A Vintage Year for Science, Letters, and Arts

  • Science: On November 12, the French physicist Jean Perrin was awarded the Nobel Prize in Physics for his groundbreaking work on the discontinuous structure of matter and the experimental verification of Brownian motion, providing the definitive proof of the physical existence of atoms. Just days earlier, on November 4, Princess Marie Bonaparte founded the Psychoanalytic Society of Paris (Société psychanalytique de Paris), officially introducing Freudian clinical methods to the French medical establishment.
  • Literature: In March, Georges Bernanos published his debut novel, Under the Sun of Satan (Sous le soleil de Satan), to immediate and thunderous acclaim. The year also saw the publication of Julien Green’s Mont-Cinère, Paul Éluard’s surrealist masterpiece Capitale de la douleur, and Francis Ponge’s Douze petits écrits. On the left, Henri Barbusse assumed the literary directorship of the communist daily L’Humanité.
  • Arts and Media: The Surrealist movement established its permanent home in March with the opening of the Galerie Surréaliste in Paris, launched with an exhibition by Man Ray. Jean Cocteau electrified the theater world with his avant-garde production of Orphée. French cinemas were swept by the genius of Charlie Chaplin’s The Gold Rush, while Wanda Landowska revived the historical harpsichord from her specialized school in Saint-Leu-la-Forêt. Finally, media pioneer Marcel Bleustein-Blanchet laid the foundations of modern advertising by establishing the agency Publicis.
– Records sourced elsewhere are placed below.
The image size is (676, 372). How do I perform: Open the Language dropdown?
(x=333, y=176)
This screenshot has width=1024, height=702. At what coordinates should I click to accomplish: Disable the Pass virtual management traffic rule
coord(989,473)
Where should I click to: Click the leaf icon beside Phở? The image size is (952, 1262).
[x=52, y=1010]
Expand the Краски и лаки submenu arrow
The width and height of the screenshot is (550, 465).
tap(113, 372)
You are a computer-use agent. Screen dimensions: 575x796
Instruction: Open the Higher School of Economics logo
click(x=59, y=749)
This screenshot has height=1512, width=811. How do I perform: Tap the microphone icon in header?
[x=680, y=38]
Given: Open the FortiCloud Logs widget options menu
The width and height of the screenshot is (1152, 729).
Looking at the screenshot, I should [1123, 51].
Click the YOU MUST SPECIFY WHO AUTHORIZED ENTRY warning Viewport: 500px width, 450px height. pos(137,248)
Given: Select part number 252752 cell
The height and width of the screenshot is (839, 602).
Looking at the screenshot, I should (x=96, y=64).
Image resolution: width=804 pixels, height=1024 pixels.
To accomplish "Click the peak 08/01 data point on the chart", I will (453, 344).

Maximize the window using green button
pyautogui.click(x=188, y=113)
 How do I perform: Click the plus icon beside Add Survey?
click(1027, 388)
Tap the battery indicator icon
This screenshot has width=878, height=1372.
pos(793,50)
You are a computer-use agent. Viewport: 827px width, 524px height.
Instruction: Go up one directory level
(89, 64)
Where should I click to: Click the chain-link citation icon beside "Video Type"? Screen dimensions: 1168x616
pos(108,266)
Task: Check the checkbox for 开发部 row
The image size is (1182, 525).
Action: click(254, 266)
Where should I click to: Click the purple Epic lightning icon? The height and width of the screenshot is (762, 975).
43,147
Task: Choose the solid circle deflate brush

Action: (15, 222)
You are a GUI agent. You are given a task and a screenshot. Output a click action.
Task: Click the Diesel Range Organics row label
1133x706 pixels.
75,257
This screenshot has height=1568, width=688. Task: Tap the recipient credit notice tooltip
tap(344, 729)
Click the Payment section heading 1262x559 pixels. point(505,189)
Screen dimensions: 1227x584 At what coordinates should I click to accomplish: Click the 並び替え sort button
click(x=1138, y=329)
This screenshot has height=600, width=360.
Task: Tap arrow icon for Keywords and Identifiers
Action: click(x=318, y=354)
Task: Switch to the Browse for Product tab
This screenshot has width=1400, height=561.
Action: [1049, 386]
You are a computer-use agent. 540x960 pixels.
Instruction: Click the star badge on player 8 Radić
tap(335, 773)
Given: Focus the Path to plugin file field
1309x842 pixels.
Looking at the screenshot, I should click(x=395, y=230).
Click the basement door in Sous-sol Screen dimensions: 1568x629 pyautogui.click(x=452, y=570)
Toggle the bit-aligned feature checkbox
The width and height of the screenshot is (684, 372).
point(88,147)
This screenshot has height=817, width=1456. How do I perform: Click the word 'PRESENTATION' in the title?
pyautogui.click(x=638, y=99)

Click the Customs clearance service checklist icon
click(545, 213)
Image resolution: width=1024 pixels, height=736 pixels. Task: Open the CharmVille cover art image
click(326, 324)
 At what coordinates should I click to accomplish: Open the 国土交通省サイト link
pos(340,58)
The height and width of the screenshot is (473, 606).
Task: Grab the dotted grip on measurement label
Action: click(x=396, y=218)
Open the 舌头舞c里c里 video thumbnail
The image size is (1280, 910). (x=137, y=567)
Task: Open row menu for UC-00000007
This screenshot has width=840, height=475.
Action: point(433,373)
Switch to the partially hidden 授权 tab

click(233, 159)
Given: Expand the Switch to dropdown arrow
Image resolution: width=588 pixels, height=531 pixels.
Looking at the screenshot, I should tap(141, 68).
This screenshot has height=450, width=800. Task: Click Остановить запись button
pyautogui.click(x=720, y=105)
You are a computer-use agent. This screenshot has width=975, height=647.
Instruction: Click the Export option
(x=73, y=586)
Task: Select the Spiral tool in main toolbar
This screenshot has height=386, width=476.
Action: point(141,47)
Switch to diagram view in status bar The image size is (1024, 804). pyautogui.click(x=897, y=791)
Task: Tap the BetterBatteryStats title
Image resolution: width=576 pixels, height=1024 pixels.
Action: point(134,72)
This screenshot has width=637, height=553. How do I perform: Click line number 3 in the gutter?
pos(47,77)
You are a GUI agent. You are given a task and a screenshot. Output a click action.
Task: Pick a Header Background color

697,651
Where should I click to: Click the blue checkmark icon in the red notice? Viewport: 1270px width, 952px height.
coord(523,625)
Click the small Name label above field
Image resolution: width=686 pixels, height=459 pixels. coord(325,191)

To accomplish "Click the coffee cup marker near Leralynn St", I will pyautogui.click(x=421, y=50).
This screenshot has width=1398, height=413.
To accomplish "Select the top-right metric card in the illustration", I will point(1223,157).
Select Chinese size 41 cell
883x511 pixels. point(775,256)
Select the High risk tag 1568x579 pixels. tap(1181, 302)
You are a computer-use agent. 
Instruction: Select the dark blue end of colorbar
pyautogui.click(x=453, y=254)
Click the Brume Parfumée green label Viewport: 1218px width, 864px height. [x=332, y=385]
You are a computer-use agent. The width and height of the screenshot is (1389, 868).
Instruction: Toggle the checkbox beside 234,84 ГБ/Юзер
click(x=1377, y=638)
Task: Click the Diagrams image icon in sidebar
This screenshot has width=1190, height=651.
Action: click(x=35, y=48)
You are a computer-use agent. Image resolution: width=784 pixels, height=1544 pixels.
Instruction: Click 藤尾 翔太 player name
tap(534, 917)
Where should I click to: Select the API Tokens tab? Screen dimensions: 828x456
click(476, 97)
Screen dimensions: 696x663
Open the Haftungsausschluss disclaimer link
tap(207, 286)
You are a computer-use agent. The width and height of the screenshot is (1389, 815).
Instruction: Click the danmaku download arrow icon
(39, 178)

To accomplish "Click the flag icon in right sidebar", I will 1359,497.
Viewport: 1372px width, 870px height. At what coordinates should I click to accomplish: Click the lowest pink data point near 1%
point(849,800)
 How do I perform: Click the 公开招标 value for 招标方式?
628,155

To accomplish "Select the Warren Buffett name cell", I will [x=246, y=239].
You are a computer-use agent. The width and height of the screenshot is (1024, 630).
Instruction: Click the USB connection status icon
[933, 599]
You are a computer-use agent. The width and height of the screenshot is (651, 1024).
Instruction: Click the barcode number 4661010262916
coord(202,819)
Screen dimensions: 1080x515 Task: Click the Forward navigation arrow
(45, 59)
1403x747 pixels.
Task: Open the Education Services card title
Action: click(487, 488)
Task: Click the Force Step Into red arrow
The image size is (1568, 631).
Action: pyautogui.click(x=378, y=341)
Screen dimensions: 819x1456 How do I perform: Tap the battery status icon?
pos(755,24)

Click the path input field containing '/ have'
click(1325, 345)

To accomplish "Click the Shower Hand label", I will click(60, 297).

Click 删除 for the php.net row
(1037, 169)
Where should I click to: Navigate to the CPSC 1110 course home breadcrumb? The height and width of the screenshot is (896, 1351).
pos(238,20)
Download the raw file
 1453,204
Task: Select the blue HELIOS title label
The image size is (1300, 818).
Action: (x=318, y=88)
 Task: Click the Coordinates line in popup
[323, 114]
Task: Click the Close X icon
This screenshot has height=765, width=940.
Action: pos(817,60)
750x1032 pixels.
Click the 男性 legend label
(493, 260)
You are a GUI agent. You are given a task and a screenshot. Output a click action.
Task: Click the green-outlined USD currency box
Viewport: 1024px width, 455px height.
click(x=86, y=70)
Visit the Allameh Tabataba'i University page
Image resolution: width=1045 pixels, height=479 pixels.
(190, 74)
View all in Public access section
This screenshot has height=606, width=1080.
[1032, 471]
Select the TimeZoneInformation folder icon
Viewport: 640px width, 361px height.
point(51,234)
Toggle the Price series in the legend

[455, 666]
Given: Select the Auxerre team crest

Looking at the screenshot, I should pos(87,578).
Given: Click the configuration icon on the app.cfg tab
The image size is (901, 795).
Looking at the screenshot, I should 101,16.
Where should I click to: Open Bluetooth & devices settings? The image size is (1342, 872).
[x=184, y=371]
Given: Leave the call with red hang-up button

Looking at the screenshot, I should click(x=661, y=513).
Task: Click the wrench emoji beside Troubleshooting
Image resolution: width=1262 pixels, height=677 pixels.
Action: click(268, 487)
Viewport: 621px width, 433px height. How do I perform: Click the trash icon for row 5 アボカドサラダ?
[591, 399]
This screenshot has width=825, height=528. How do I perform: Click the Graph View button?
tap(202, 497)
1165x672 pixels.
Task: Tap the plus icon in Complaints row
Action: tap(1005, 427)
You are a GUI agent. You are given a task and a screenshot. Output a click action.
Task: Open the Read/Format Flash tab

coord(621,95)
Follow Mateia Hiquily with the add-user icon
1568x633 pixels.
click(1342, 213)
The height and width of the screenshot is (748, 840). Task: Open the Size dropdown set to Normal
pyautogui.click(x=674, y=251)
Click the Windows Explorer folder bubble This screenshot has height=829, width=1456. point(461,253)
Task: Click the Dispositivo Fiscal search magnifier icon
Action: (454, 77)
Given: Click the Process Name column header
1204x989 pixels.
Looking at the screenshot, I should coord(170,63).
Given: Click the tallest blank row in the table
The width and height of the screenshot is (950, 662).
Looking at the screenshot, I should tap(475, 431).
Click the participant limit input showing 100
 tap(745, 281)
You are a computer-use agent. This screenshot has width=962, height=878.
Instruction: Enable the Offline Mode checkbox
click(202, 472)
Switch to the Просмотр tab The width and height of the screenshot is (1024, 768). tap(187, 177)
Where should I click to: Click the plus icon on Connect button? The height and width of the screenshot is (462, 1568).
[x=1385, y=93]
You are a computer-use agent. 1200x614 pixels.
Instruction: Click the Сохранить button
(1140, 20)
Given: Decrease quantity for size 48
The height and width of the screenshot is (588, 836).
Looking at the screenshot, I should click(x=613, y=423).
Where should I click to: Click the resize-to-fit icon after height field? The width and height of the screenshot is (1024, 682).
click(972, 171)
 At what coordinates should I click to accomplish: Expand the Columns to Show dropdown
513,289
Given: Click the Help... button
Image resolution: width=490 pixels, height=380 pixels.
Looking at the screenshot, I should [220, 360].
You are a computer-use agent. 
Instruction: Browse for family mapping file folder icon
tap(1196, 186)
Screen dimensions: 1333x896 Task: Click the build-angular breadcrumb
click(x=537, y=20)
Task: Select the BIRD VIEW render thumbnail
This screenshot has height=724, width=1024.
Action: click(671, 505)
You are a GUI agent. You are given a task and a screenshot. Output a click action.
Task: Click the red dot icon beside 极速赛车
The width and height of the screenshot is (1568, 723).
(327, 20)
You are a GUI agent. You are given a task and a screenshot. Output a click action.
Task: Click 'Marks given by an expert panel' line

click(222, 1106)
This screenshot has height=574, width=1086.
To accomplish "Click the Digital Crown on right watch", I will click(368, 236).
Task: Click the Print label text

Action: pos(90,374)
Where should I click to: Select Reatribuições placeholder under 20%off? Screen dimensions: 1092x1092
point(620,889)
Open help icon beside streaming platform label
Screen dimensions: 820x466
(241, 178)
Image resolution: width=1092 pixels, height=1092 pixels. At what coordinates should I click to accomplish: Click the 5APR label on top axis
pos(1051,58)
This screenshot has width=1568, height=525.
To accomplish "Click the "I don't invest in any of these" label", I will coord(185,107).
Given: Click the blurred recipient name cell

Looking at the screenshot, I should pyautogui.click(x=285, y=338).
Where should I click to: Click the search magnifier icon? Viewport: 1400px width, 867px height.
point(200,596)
Sources & Historical References

  1. French Parliamentary Records: Journal Officiel de la République Française (Debates of the Chamber of Deputies, March & July 1926).
  2. Wartime Debt Treaties: Official texts of the Mellon-Bérenger Agreement (April 29, 1926) and the Caillaux-Churchill Agreement (July 12, 1926).
  3. Vatican Archives: Acta Apostolicae Sedis (AAS, December 1926) — Official Decree placing Charles Maurras and L’Action Française on the Index Librorum Prohibitorum.
  4. Nobel Foundation Archives: 1926 Nobel Prize in Physics (Jean Perrin) and 1926 Nobel Peace Prize (Aristide Briand & Gustav Stresemann) Presentation Speeches and Laureate Biographies.
  5. Contemporary Press (1926): Digital archives of Le Temps, Le Figaro, and L’Humanité (Gallica — Bibliothèque Nationale de France).